**** 原文 ****

図7(a)〜(c)は、Fluc及びCBGの発光量の理論値と、化合物A〜Cを用いて測定されたFluc及びCBGの発光量の測定値とを比較したグラフである。阻害剤を用いて測定されたFluc及びCBGの発光量の測定値は、発光量の理論値に対して非常に優れた整合がみられた。
以上のことから、測定対象物からFlucとD−ルシフェリンとの反応による光と、CBGとD−ルシフェリンとの反応による光とを区別せずに検出した場合であっても、発光量L1の値と、発光量L2の値とに基づいて両光を識別でき、2種類のルシフェラーゼを用いたデュアルアッセイを実施可能であることが実証された。
FlucとCBGの組み合わせのデュアルアッセイは、従来の偏光フィルターを使用するDCLA法では実施が難しかった。一方、本発明に係る阻害剤を利用したアッセイ方法によれば、従来の偏光フィルターを使用するDCLA法では識別の難しい組み合わせのデュアルアッセイを、精度よく実施可能であることが実証された。
【0168】
<各種ルシフェラーゼに対する、化合物A,Dの反応阻害効力の比較>
ルシフェラーゼは、FlucとCBRとCBGの計3種を用意した。

**** エントリー一覧 ****

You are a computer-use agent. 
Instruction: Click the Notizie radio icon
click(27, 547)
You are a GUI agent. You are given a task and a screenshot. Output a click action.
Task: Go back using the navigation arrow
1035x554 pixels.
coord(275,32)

****

» **やること**: 原文の「FlucとCBGの組み合わせのデュアルアッセイは、従来の偏光フィルターを使用するDCLA法では実施が難しかった。」という一文を英語に訳してください。 エントリーは原文とは別の出典から取ったものです。

» **回答**: A dual assay combining Fluc and CBG was difficult to perform with the conventional DCLA method, which uses a polarizing filter.